2012年11月3日土曜日

『預言者ムハンマドの生涯』第一巻(102)

預言者ムハンマドの誕生と養育(4)


 サウル・イブン・ヤズィードは、ある博識の人物、私がそれはハーリド・イブン・マアダーヌル・カラーイであると考えている人物から聞いた話を私に語った。何人かの教友が神の使徒に、使徒自身の生い立ちについて尋ねた。使徒は、「私は、父祖のイブラヒームが神に祈った者であり、イーサが伝えた福音である。私の母が身ごもっていたとき、母は自分から出た光がシリアの城を照らすのを見た。私はサアド・イブン・バクルの部族の間で育てられ、乳兄弟と一緒に天幕の裏で子羊を放牧していると、白い服を着た二人の男が、雪でいっぱいになった黄金のたらいを抱えて私のところにやって来た。彼らは私を捕まえて、お腹を開き、心臓を取り出して裂き、それから黒い滴をすくって捨て、そして心臓とお腹が完全に浄化されるまでその雪で洗った。一人がもう一人に、彼と彼の民十人の重さを比べようと言い、彼らが量ると、私の方が重かった。それから彼らは、私と百人の、そして千人の重さを量ったが、私の方が重かった。男の一人は、彼を独りにしよう、神にかけて、民の全部と比べても、彼の方が重いと言った」、と語られた。

 神の使徒はいつも、「羊を飼わなかった預言者はいない」とおっしゃっていた。教友が、「あなたもですね、神の使徒よ」と言うと、使徒は、「そうだ」、とお答えになった。

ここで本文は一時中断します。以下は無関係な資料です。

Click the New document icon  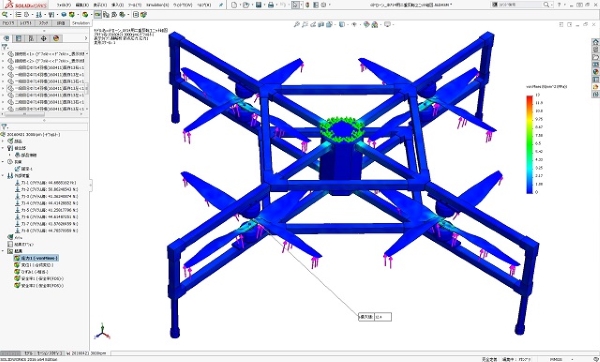[x=234, y=5]
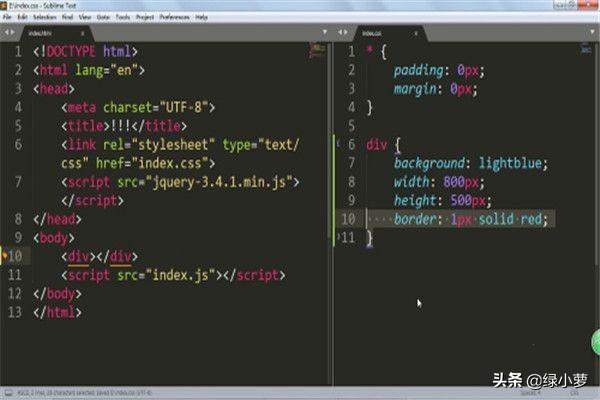Open right pane tab list dropdown

[592, 31]
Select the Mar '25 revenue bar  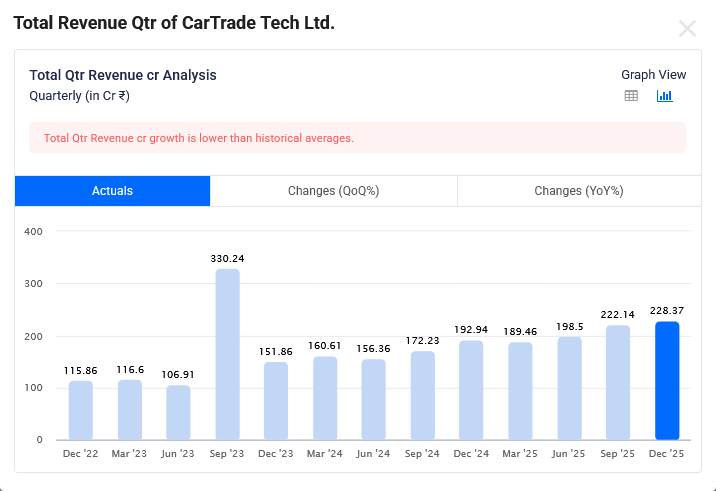tap(520, 391)
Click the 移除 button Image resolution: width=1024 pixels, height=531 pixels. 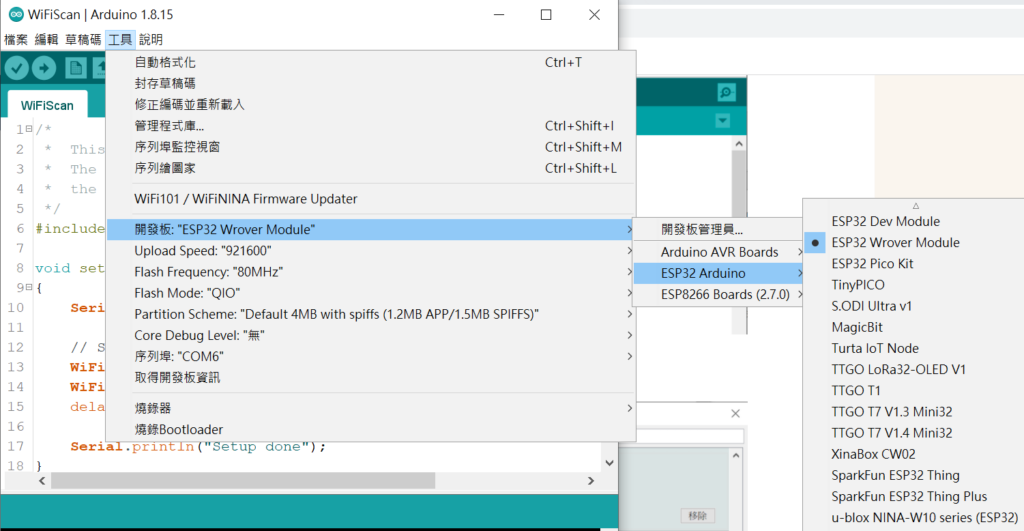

 神の使徒はよく教友たちに、「私はあなたたちの中で、最も直系のアラブ人である。私はクライシュ一族であり、サアド・イブン・バクルの部族の間で育てられた」、と語られた。真実は神だけが知っていることであるが、ある人は、育ての母が彼を家族のもとに連れて行くためマッカに来たとき、彼は人ごみの中で彼女とはぐれた、と伝えている。育ての母は、彼を探したが見つからなかったので、アブドゥル・ムッタリブのところに行って、「私は今晩、ムハンマドを連れて来ましたが、マッカの山の手にいた時、彼は私とはぐれ、どこに行ったかわかりません」、と訴えた。アブドゥル・ムッタリブは、カアバに行って、彼を見つけるために神に祈った。ワラカ・イブン・ナウファル・イブン・アサドと、もう一人のクライシュの者が彼を見つけて、アブドゥル・ムッタリブのところに連れ帰り、「私たちはこの子をマッカの山の手で見つけた」、と言った。アブドゥル・ムッタリブは、彼を抱いて肩の上に乗せ、神が孫を守護されるように祈りながら、カアバの周りを回った。そして彼を母のアーミナに返した。

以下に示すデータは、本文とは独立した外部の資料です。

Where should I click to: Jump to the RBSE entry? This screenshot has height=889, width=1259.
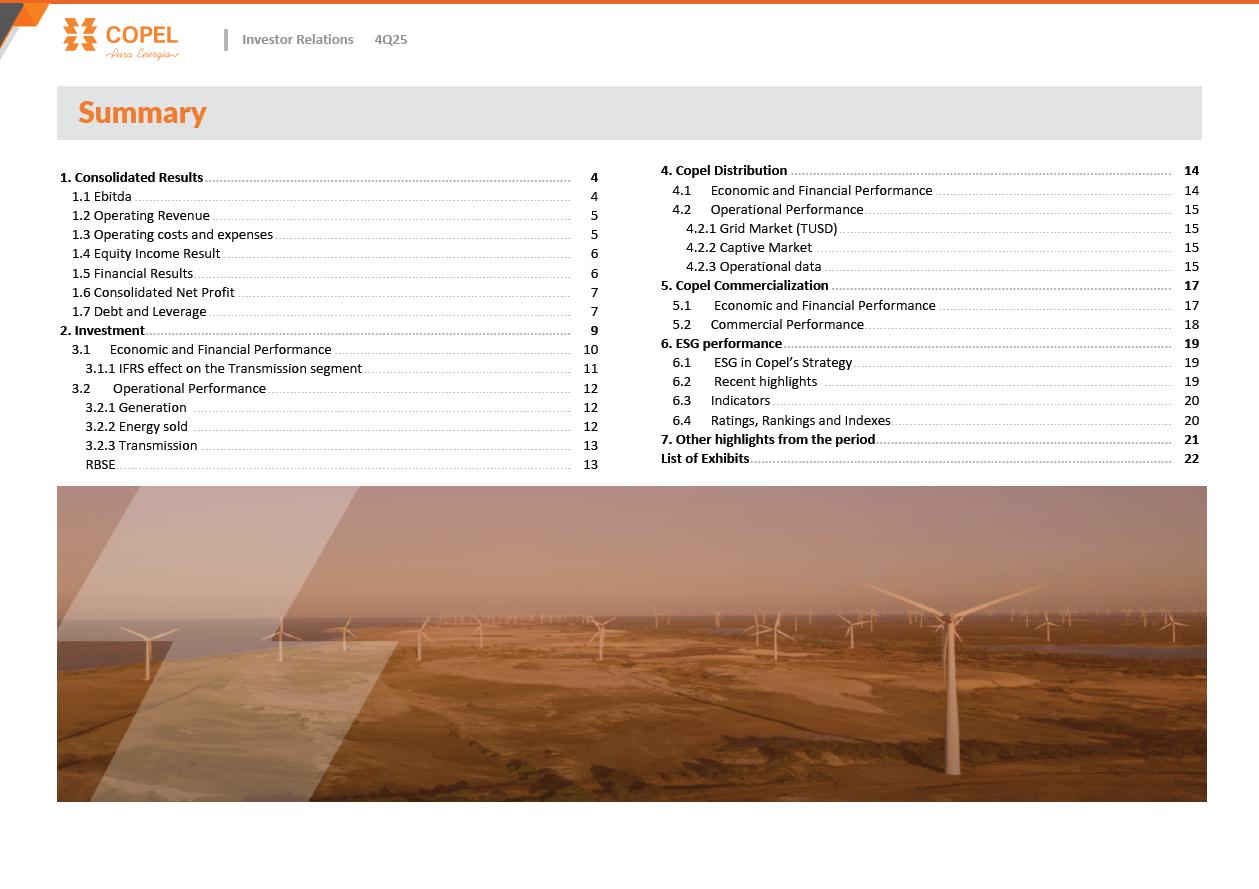[x=100, y=465]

 ある学者が私に語ったところによると、使徒をアーミナに返すよう育ての母を急がせたのは、彼女がアーミナに語ったことは別として、彼が乳離れした後、彼女が彼を連れて戻って来たとき、多数のアビシニア人キリスト教徒が彼に出会ったからである。彼らは、使徒を見つめ、あれこれ彼について質問し、しげしげと観察して、「この子を連れて、我らの王と我らの国へ行かせてください。彼には偉大な未来が開かれている。我々は彼のことをすべて知っている」、と彼女に言った。これを私に語った人は、彼女が、使徒を彼らから引き離すことは、大変困難であった、と伝えている。